╔══

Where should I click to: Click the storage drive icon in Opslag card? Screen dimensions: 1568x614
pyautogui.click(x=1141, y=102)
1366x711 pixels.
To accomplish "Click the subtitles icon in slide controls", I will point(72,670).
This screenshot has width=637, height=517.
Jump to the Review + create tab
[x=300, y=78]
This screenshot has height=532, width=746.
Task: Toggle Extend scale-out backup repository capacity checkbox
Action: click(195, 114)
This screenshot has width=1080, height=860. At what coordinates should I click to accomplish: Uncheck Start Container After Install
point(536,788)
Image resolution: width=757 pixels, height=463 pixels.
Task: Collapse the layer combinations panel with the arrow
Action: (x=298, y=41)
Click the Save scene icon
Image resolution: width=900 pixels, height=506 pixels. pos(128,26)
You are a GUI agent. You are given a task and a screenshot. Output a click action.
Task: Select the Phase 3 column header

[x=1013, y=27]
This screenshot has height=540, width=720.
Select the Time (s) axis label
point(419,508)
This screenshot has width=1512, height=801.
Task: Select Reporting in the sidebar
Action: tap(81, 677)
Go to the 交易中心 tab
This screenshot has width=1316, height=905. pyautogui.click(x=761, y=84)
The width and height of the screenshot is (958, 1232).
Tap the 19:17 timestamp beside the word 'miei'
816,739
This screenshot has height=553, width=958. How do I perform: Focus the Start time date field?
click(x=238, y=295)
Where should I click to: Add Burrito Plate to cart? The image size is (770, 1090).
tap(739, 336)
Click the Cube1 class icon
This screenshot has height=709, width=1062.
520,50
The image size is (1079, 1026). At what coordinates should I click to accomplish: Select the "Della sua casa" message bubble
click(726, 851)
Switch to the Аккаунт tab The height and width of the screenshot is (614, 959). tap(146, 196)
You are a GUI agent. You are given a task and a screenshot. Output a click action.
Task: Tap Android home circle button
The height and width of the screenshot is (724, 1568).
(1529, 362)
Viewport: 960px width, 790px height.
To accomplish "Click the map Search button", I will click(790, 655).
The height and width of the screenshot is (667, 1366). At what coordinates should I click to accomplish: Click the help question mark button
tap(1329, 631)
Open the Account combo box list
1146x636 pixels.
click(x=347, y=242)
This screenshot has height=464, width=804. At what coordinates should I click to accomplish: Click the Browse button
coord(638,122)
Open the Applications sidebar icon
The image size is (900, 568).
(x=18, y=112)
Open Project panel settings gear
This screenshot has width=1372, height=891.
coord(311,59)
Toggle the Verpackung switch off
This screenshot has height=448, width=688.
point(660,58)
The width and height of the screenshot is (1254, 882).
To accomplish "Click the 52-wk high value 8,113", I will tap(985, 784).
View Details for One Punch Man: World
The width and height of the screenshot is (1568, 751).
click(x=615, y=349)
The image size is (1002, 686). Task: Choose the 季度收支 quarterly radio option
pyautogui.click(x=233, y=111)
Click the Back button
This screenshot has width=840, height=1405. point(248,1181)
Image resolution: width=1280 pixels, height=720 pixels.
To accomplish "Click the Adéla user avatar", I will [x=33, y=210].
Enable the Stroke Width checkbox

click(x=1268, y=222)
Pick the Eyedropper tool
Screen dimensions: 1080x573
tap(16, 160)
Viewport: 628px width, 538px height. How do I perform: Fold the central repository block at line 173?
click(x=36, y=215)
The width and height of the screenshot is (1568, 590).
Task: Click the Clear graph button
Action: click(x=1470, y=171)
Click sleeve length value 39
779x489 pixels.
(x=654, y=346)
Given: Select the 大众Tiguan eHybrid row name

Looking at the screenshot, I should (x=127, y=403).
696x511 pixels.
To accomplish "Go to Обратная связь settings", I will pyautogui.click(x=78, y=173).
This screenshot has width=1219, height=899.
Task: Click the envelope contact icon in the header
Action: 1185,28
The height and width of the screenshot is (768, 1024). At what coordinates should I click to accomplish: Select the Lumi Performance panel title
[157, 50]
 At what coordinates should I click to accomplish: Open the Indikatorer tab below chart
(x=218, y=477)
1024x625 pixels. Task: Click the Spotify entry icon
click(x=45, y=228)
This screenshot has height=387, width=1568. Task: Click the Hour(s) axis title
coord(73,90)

╚══

What this task involves >> Output each line of the material exactly as it was written above.

Response >>
Where should I click to: Click the storage drive icon in Opslag card? Screen dimensions: 1568x614
pyautogui.click(x=1141, y=102)
1366x711 pixels.
To accomplish "Click the subtitles icon in slide controls", I will point(72,670).
This screenshot has width=637, height=517.
Jump to the Review + create tab
[x=300, y=78]
This screenshot has height=532, width=746.
Task: Toggle Extend scale-out backup repository capacity checkbox
Action: click(195, 114)
This screenshot has width=1080, height=860. At what coordinates should I click to accomplish: Uncheck Start Container After Install
point(536,788)
Image resolution: width=757 pixels, height=463 pixels.
Task: Collapse the layer combinations panel with the arrow
Action: (x=298, y=41)
Click the Save scene icon
Image resolution: width=900 pixels, height=506 pixels. pos(128,26)
You are a GUI agent. You are given a task and a screenshot. Output a click action.
Task: Select the Phase 3 column header

[x=1013, y=27]
This screenshot has height=540, width=720.
Select the Time (s) axis label
point(419,508)
This screenshot has width=1512, height=801.
Task: Select Reporting in the sidebar
Action: tap(81, 677)
Go to the 交易中心 tab
This screenshot has width=1316, height=905. pyautogui.click(x=761, y=84)
The width and height of the screenshot is (958, 1232).
Tap the 19:17 timestamp beside the word 'miei'
816,739
This screenshot has height=553, width=958. How do I perform: Focus the Start time date field?
click(x=238, y=295)
Where should I click to: Add Burrito Plate to cart? The image size is (770, 1090).
tap(739, 336)
Click the Cube1 class icon
This screenshot has height=709, width=1062.
520,50
The image size is (1079, 1026). At what coordinates should I click to accomplish: Select the "Della sua casa" message bubble
click(726, 851)
Switch to the Аккаунт tab The height and width of the screenshot is (614, 959). tap(146, 196)
You are a GUI agent. You are given a task and a screenshot. Output a click action.
Task: Tap Android home circle button
The height and width of the screenshot is (724, 1568).
(1529, 362)
Viewport: 960px width, 790px height.
To accomplish "Click the map Search button", I will click(790, 655).
The height and width of the screenshot is (667, 1366). At what coordinates should I click to accomplish: Click the help question mark button
tap(1329, 631)
Open the Account combo box list
1146x636 pixels.
click(x=347, y=242)
This screenshot has height=464, width=804. At what coordinates should I click to accomplish: Click the Browse button
coord(638,122)
Open the Applications sidebar icon
The image size is (900, 568).
(x=18, y=112)
Open Project panel settings gear
This screenshot has width=1372, height=891.
coord(311,59)
Toggle the Verpackung switch off
This screenshot has height=448, width=688.
point(660,58)
The width and height of the screenshot is (1254, 882).
To accomplish "Click the 52-wk high value 8,113", I will tap(985, 784).
View Details for One Punch Man: World
The width and height of the screenshot is (1568, 751).
click(x=615, y=349)
The image size is (1002, 686). Task: Choose the 季度收支 quarterly radio option
pyautogui.click(x=233, y=111)
Click the Back button
This screenshot has width=840, height=1405. point(248,1181)
Image resolution: width=1280 pixels, height=720 pixels.
To accomplish "Click the Adéla user avatar", I will [x=33, y=210].
Enable the Stroke Width checkbox

click(x=1268, y=222)
Pick the Eyedropper tool
Screen dimensions: 1080x573
tap(16, 160)
Viewport: 628px width, 538px height. How do I perform: Fold the central repository block at line 173?
click(x=36, y=215)
The width and height of the screenshot is (1568, 590).
Task: Click the Clear graph button
Action: click(x=1470, y=171)
Click sleeve length value 39
779x489 pixels.
(x=654, y=346)
Given: Select the 大众Tiguan eHybrid row name

Looking at the screenshot, I should (x=127, y=403).
696x511 pixels.
To accomplish "Go to Обратная связь settings", I will pyautogui.click(x=78, y=173).
This screenshot has width=1219, height=899.
Task: Click the envelope contact icon in the header
Action: 1185,28
The height and width of the screenshot is (768, 1024). At what coordinates should I click to accomplish: Select the Lumi Performance panel title
[157, 50]
 At what coordinates should I click to accomplish: Open the Indikatorer tab below chart
(x=218, y=477)
1024x625 pixels. Task: Click the Spotify entry icon
click(x=45, y=228)
This screenshot has height=387, width=1568. Task: Click the Hour(s) axis title
coord(73,90)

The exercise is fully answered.